The first to come was Ardsley, of Britain, in a Lightning F.MK-3, moving in low and fast but picked up by our boys about four hundred miles east of Nova Scotia. Mainon, the Frenchman, came in on a Dassault Mystere-4A and was met some three hundred miles over the Atlantic proper. The Japanese came into Hawaii on a Fuji Jet Trainer T1F2 and was transferred to a big Boeing Jet for the rest of the trip.

Ostrov, the Russian, made a series of short hops in an MIG-19, specially built for him and a pilot, and was escorted most of the way by Russian long-distance fighters. We picked him up after he'd been cleared for landing at Goose Bay, Newfoundland. The Chinese Red, Chung Li, was cleared through to land at Fairbanks, Alaska, in a big Russian Ilyushin transport. From there we escorted his big plane to Andrews.

Me, I took a cab and got stuck in traffic on Pennsylvania Avenue. They were all there when I arrived, and the climate was something all its own, sort of polite distaste. Ostrov I'd seen before, burly, thick-necked with hard, blue-quartz eyes. He was known as a tough man in every respect and he looked the part. My glance swept over the others: Ardsley relaxed, casual as only the British can be and yet appear crisp; Claude Mainon, the Frenchman, foxy, with quick-moving eyes; our two men from Army Intelligence. I zeroed in on Chung Li.

The Chinese Red seemed to be waiting to meet my glance, and he nodded to me. He had a round, bland face, almost pudgy, very much like that of his boss, Mao Tse-tung. He didn't look the part of a wily, clever espionage chief but then, as I thought about it, neither did Hawk, standing to one side with his New England Baptist minister's countenance. Hawk had made a blanket introduction as I entered the room, but it was only Chung Li who spoke.

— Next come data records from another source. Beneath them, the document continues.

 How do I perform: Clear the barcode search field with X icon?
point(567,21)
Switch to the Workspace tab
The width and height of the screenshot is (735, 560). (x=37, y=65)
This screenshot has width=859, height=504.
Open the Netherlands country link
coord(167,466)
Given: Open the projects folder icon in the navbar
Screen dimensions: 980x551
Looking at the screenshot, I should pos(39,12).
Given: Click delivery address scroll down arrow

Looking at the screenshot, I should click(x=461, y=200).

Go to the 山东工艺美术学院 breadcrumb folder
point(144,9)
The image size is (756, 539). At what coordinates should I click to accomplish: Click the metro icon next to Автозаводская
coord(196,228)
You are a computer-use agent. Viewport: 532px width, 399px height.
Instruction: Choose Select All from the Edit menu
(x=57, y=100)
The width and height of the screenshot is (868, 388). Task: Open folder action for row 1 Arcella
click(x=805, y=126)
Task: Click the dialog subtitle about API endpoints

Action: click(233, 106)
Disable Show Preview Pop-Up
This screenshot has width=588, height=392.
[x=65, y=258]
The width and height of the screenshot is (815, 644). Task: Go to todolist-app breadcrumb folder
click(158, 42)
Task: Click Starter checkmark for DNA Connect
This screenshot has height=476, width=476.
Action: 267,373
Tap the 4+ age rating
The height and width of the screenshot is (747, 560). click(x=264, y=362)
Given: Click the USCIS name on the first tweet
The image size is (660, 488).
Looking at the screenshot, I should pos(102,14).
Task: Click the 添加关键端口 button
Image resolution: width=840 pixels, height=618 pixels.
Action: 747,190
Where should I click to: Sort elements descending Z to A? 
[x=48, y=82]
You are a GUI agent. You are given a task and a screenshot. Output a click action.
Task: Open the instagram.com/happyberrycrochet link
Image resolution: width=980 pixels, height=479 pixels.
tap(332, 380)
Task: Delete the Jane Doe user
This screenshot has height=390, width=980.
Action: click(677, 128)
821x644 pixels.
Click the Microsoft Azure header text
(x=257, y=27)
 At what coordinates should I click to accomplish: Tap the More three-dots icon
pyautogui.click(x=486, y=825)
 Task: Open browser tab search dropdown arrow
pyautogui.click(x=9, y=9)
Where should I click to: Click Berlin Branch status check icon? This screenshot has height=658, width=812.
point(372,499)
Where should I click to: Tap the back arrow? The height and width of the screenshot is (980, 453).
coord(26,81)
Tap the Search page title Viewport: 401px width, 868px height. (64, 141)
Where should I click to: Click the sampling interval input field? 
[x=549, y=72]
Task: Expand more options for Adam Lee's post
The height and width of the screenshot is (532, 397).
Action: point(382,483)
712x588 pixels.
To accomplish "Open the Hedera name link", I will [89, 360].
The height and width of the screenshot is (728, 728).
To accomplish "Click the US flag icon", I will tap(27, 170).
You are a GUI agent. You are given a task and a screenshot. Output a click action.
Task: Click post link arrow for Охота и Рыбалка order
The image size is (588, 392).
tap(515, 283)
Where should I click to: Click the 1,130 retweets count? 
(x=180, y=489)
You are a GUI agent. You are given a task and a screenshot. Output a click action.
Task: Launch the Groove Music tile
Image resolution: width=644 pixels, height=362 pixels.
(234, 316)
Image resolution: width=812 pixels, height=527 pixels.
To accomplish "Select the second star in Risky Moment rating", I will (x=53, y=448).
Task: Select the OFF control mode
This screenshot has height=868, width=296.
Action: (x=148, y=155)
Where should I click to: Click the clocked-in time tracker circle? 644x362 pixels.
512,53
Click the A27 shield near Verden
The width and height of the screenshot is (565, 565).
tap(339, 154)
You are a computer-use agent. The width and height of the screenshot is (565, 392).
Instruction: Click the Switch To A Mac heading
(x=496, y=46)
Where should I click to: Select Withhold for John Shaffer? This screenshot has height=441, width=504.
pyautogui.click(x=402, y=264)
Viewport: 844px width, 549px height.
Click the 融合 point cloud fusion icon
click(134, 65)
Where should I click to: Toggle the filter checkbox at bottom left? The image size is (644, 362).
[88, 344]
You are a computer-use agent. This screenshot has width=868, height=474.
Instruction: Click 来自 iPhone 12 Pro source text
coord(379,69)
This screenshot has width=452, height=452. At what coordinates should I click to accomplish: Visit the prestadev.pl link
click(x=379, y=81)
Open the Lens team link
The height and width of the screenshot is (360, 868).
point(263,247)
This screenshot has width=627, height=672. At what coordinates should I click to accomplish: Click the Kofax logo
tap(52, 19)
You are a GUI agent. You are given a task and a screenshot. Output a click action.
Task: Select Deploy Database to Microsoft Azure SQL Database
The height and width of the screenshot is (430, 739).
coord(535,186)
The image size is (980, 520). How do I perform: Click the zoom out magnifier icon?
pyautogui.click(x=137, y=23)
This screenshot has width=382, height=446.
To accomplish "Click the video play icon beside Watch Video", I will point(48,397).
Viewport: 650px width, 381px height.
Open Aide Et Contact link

"My pleasure indeed, Carter," he said, his voice soft, almost with a hiss in it. "I have often wondered what you looked like. One wonders about a man who has given one so much trouble."

He smiled a Buddha-like smile, charming yet deadly.

"I hope you're not disappointed," I said, returning his charm. "Not in the slightest," Chung Li answered and I saw his small, dark eyes take in every facet of my face. As he looked at me I had the feeling I was being visually computerized and catalogued. The soft roundness of his own face was, I knew, a natural mask for the brutal hardness behind it.

"Gentlemen," Hawk said, "I'll be brief. There is no point in pretending we all meet here as friends. We are here only because, in this instance, our interests happen to dovetail."

"We are here because of the danger your apparently very poor security measures have put the world in," Ostrov growled. Hawk didn't bat an eye.

"I'm sure you have often wished they were poorer than they are," he said blandly. Ostrov's blue-quartz eyes grew even colder.

"The vial from our Bacteriological Warfare stockpile known as X–V77," Hawk went on, "is a deadly strain derived from a series of botulisms. It will infect by air and grow in any kind of climatic conditions, needing only a host organism to attach itself to. Therefore merely preventive measures around your country's top men will not suffice.

"Agent N3, here, has been given the task of finding Dr. Carlsbad and the virus. I think you'll all agree there is no better field agent in the world. But time is all-important. Any help you can give will help us all. Until X–V77 is returned intact to us, we are all in this together. No one here expects anyone else to give away secrets, yet within that framework, we must cooperate. I will tell you all that we know up to now."